Iranian navy conducts the "Velayat-90" naval wargames in the Strait of Hormuz in southern Iran on January 1, 2012 (AFP Photo / EBRAHIM NOROOZI)
Tehran, which says it aims to develop a complex civilian nuclear industry, recently managed to produce domestically the country’s first nuclear fuel rod. According to the Iranian Nuclear Agency, the first rod has already been inserted into a research reactor. Many believe, though, that Iran’s nuclear program is merely a front for its ambitions to create a nuclear weapon.
France is pushing for stricter sanctions against Iran and has urged EU countries to follow the US in freezing Iranian central bank assets and imposing an embargo on oil exports. On Tuesday, French Foreign Minister Alain Juppe said he “has no doubt” that Iran is “pursuing the development of its nuclear arms,” and appealing to the EU to agree sanctions for the Islamic republic by the end of January.
‘Recipe for military disaster’
James Corbett, the editor of the Japan-based news website Corbett Report, told RT that Iran would not threaten to block the Strait of Hormuz unless they felt “the entire existence of their country was under threat.”
“I don’t think it’s a really credible threat unless they believe that the military tensions are going to boil over and turn into some sort of confrontation,” he said. “And that’s really due to these crippling sanctions that have been placed. So adding more sanctions to the mix is really just a recipe for military disaster.”
Corbett believes that the only outcome that the West should be looking for in the situation should be further talks with Iran.
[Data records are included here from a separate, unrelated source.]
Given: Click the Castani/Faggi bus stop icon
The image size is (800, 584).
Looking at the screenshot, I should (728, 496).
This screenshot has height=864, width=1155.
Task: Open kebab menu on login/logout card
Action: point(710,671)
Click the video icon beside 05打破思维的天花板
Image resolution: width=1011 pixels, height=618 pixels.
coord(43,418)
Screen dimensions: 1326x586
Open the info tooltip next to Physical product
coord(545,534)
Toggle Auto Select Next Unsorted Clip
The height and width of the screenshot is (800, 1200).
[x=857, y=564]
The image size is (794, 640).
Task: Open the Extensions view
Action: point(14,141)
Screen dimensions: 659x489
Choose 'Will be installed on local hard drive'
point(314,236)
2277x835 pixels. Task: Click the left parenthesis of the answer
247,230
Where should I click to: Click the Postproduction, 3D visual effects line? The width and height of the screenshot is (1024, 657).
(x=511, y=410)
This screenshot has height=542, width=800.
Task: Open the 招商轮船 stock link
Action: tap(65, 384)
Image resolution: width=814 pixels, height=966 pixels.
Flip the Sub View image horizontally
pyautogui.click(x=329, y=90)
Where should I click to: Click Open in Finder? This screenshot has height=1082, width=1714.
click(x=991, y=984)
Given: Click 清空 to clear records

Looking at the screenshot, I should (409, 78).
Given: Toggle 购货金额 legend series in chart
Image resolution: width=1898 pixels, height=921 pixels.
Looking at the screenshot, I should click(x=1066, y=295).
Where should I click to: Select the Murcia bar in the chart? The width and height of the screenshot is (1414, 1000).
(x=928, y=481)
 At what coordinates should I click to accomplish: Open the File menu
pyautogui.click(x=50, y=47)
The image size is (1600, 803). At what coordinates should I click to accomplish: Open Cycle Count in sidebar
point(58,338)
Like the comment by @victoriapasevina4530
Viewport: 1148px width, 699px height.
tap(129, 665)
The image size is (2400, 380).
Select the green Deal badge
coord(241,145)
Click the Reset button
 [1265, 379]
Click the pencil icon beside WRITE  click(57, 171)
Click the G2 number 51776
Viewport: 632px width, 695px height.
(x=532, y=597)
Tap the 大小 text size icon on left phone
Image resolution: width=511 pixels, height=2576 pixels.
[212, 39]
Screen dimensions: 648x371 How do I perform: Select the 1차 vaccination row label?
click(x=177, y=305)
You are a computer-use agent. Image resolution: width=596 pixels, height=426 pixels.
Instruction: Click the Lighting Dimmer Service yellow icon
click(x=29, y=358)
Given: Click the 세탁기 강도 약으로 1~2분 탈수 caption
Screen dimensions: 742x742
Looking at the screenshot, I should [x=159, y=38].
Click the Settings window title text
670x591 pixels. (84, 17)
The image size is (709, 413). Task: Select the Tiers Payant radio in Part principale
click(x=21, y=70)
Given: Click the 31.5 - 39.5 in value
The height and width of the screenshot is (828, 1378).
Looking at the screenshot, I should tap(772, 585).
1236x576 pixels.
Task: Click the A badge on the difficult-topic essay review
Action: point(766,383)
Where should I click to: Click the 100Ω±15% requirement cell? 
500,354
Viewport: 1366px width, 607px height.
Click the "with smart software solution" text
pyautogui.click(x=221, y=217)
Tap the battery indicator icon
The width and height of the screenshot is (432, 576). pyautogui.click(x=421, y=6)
“To do anything else would be to be backing Iran again into that corner in order to increase military tensions,” he said. “We have to understand that when these military tensions are increased to the point where anything can send them over the edge, then we could be seeing some sort of – any sort of – provocation being used as a justification for military confrontation in the region.”
Any military action against Iran would mean a much wider regional war rather than a local conflict against Iran’s military, James Corbett believes.
“Really, when we talk about military confrontation in Iran, we have to start thinking about Iran’s strategic allies in the area and the possibility of a much larger war that would draw in elements from all over the region,” he said.